§ **Given records**
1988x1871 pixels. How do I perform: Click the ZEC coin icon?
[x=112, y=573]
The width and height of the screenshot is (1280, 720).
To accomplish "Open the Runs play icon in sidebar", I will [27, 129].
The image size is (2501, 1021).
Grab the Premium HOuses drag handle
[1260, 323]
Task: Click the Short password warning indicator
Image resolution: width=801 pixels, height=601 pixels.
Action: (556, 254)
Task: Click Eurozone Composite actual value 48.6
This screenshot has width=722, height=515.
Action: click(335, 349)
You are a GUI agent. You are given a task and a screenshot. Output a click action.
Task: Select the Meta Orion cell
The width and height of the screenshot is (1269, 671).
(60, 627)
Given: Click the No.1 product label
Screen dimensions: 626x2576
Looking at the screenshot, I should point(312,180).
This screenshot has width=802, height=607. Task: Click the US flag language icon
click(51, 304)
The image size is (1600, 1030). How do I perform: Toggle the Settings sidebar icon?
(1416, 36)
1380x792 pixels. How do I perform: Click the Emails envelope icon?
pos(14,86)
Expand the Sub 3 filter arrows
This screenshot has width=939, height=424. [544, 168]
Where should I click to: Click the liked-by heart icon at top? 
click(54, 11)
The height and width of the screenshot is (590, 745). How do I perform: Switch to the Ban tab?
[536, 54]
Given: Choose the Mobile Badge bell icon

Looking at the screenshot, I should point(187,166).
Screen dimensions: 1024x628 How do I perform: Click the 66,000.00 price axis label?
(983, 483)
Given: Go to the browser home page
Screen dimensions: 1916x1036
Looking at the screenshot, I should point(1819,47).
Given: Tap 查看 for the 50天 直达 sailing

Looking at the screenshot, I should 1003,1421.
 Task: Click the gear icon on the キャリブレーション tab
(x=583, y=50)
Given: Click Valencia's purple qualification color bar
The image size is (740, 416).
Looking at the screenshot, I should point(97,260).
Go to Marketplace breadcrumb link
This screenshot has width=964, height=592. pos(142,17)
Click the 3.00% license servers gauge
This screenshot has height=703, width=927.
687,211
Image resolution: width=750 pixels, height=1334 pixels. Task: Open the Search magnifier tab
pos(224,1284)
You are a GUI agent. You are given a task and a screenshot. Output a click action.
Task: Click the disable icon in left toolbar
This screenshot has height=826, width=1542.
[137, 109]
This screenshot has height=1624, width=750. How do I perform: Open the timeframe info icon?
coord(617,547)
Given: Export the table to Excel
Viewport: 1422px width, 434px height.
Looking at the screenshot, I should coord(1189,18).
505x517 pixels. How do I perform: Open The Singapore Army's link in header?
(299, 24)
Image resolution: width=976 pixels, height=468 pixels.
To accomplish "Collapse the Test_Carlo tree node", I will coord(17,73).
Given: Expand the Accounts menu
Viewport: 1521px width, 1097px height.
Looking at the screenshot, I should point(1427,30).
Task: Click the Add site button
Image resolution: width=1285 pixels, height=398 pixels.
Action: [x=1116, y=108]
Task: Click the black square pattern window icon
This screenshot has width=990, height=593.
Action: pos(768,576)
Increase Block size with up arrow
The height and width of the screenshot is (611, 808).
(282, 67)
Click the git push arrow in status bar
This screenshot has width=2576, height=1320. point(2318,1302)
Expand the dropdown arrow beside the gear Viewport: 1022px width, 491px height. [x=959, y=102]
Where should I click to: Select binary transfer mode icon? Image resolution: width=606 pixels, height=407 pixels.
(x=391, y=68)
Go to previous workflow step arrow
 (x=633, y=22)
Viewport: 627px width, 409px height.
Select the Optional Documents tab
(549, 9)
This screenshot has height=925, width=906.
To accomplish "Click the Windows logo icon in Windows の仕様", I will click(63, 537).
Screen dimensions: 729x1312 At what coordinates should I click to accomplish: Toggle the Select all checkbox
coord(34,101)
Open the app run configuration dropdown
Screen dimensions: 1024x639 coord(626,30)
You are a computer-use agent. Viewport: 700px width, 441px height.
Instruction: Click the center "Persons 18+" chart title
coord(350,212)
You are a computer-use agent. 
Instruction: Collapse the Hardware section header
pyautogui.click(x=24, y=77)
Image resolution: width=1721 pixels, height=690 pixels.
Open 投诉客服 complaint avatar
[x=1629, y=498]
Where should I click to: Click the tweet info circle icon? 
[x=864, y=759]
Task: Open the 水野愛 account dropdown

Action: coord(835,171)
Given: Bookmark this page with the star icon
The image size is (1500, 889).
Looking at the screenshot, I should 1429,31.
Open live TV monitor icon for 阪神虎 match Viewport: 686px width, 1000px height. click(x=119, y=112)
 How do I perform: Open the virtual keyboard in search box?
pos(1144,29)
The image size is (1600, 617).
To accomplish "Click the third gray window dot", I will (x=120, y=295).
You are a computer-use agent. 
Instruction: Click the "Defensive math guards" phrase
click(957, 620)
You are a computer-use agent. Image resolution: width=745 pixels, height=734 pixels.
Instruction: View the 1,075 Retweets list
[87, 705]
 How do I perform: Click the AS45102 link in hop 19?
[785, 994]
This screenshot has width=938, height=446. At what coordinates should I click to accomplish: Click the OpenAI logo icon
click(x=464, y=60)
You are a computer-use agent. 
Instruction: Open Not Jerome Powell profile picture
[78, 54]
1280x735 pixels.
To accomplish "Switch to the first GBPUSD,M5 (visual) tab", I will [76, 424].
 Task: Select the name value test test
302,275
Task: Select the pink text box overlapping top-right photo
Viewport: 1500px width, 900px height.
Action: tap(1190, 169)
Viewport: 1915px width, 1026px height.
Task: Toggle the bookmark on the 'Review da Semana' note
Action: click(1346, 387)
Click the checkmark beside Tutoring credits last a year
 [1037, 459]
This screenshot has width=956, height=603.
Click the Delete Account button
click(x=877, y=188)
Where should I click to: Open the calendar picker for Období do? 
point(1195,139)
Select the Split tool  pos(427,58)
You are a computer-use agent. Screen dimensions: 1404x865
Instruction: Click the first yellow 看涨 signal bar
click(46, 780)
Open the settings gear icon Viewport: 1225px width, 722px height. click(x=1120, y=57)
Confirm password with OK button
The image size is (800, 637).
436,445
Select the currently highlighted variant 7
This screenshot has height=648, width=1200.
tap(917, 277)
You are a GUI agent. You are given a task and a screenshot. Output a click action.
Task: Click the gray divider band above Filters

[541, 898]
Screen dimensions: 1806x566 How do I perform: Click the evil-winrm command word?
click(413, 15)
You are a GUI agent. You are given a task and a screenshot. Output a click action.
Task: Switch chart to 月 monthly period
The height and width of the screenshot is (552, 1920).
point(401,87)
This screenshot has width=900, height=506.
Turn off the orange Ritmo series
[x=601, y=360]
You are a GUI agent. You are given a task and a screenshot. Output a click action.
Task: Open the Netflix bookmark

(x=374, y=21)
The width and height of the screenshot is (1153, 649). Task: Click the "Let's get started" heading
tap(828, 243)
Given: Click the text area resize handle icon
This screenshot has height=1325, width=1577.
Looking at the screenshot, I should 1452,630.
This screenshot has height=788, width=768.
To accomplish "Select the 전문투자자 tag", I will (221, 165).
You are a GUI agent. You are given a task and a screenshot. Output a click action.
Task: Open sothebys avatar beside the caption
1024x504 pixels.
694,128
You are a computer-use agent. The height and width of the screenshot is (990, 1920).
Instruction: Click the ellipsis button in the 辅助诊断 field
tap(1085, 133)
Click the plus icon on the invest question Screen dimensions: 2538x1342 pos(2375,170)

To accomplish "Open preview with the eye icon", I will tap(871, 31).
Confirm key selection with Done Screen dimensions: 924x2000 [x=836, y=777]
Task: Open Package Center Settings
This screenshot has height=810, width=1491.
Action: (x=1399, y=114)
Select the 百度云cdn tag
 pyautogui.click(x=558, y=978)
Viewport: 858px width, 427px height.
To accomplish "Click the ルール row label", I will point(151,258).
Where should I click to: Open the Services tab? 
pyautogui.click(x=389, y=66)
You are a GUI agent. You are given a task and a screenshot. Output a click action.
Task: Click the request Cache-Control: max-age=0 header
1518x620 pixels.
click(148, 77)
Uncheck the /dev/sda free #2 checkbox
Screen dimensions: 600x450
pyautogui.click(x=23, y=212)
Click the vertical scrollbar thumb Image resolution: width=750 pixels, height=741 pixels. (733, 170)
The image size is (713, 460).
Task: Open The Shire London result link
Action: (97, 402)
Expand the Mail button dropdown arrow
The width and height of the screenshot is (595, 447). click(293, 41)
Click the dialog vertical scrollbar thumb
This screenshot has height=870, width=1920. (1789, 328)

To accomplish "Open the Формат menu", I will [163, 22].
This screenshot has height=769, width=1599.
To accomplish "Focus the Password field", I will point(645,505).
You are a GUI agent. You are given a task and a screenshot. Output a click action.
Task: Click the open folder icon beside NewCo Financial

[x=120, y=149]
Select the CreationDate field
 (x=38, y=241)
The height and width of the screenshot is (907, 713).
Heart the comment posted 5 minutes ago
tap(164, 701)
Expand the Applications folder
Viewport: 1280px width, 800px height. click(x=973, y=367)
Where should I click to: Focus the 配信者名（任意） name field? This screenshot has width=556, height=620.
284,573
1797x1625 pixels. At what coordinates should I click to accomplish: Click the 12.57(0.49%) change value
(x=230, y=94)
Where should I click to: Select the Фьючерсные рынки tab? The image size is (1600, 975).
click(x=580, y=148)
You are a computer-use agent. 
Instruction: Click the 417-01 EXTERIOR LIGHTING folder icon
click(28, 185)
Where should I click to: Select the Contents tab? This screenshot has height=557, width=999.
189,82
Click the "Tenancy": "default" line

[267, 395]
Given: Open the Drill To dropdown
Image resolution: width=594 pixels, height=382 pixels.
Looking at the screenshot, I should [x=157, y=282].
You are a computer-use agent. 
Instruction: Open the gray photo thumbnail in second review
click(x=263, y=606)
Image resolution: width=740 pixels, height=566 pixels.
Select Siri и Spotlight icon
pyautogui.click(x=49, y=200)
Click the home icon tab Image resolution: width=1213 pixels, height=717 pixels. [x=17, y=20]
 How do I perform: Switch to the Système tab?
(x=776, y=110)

§ **Exercise aim**
Return every line above where "page" appears.

§ **Solution to the exercise**
Given: Go to the browser home page
Given: Bookmark this page with the star icon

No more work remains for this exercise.